Embrouilles politiques à gogo
Présentée par Alain Fauconnier (sénateur socialiste de l'Aveyron, photo ci-contre) en procédure accélérée, le texte de loi tricolore faisait suite à la décision européenne de ne pas interdire un nouvel OGM, le TC1507 (de l'Américain Pioneer, filiale de DuPont). En effet, si les Etats membres de l'Union européenne ont été majoritairement opposés à ce feu vert, ils n'ont pas atteint la majorité qualifiée, ce qui a relancé le débat sur le mécanisme européen d'autorisation des OGM. Quant à la loi française qui devait garantir l'interdiction du MON810, seul transgénique autorisé à la culture en Europe, elle, elle n'a pas été adoptée car la motion présentée par le sénateur UMP de la Manche, Jean Bizet, tendant à opposer l'exception d'irrecevabilité à la proposition de loi, a obtenu 171 voix pour et 169 voix contre, en débauchant au passage des sénateurs de gauche. Mais le gouvernement, dit maintenir intacte sa détermination à interdire les transgéniques sur le sol français.

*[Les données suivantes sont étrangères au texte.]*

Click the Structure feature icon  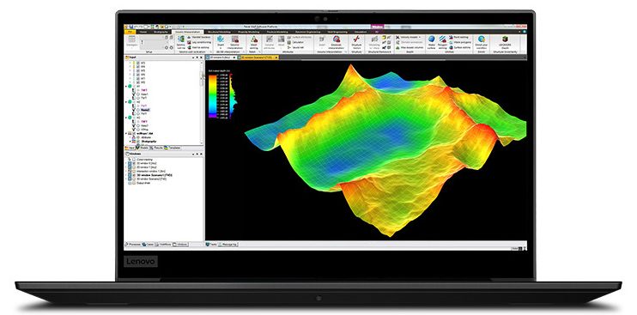(356, 39)
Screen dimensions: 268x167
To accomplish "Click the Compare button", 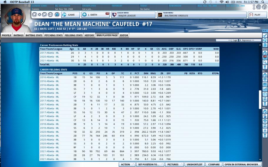I will click(x=214, y=164).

La course contre la montre des pro et anti-OGM
C'est donc une véritable course contre la montre qui s'est engagée avec le rejet de la loi au Sénat, le 17 février, entre pro et anti-OGM à quelques semaines des premiers semis. En dépit de la volonté affichée du gouvernement de bannir les cultures transgéniques du territoire national, «il y a des producteurs qui manifestent encore leur intérêt pour le MON810, principalement en Midi-Pyrénées ou en Aquitaine», a déclaré à l'agence AFP Luc Esprit, directeur général de l'Association générale des producteurs de maïs (AGPM). Et vraisemblablement, il y aussi des sénateurs de gauche qui les soutiennent.
Le cas du MON810
Alors que le gouvernement se trouve pris par le temps pour interdire le MON810 de Monsanto avant les premiers semis, aux alentours du 15 mars, les partisans du maïs transgénique ne désarment donc pas, Pour mémoire, la France avait interdit le MON810 dès 2008, puis de nouveau en 2012, mais le Conseil d'Etat, saisi par les pro-OGM, a annulé le moratoire en août dernier pour non-conformité au droit européen. Immédiatement, le gouvernement avait manifesté son intention de trouver un autre moyen juridique pour prolonger l'interdiction de cultiver ce maïs, un engagement réitéré lors de la 2e Conférence environnementale, en septembre dernier.
Plus ultra que Monsanto
Les producteurs de maïs du Sud-Ouest de la France pourraient donc planter du maïs transgénique MON810 cette année, puisque le moratoire qui l’interdisait a été suspendu, soutient l’Association générale des producteurs de maïs (AGPM). «Le MON810 résiste à plusieurs insectes, dont la pyrale (photo ci-dessus), qui touche particulièrement 400 000 à 450 000 hectares dans ces régions», plaide Luc Esprit. Pourtant, Monsanto a affirmé la semaine dernière ne pas avoir l'intention de fournir des semences de MON810 aux agriculteurs français, «ni aujourd'hui ni dans les années à venir». Mais cela ne découragerait pas les candidats français à la culture transgénique qui pourraient aller les chercher par exemple en Espagne, où est cultivé le MON810, a laissé entendre Luc Esprit.En clair, les producteurs pourraient bien semer du MON810 avant que ne soit prononcée une nouvelle interdiction.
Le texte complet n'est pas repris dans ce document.